◆ Task requirements:
Render every line of the records below as a numbered list, skipping blank lines and leaving out the pictures.

++++++++++++++++++++

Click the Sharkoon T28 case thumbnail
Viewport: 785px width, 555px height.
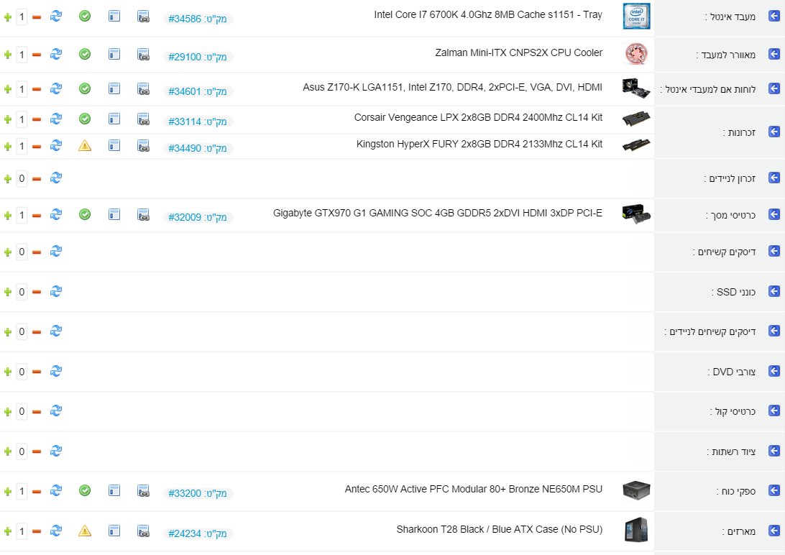636,530
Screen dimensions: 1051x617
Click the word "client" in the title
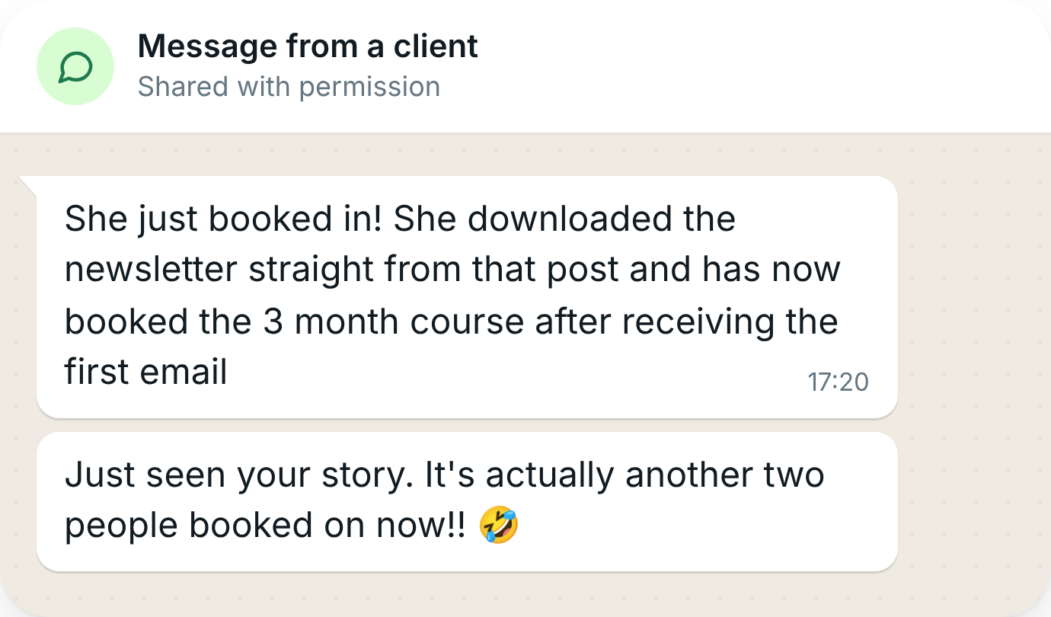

++++++++++++++++++++

◆ Response to this task:
1. Click the Sharkoon T28 case thumbnail
2. Viewport: 785px width, 555px height.
3. 636,530
4. Screen dimensions: 1051x617
5. Click the word "client" in the title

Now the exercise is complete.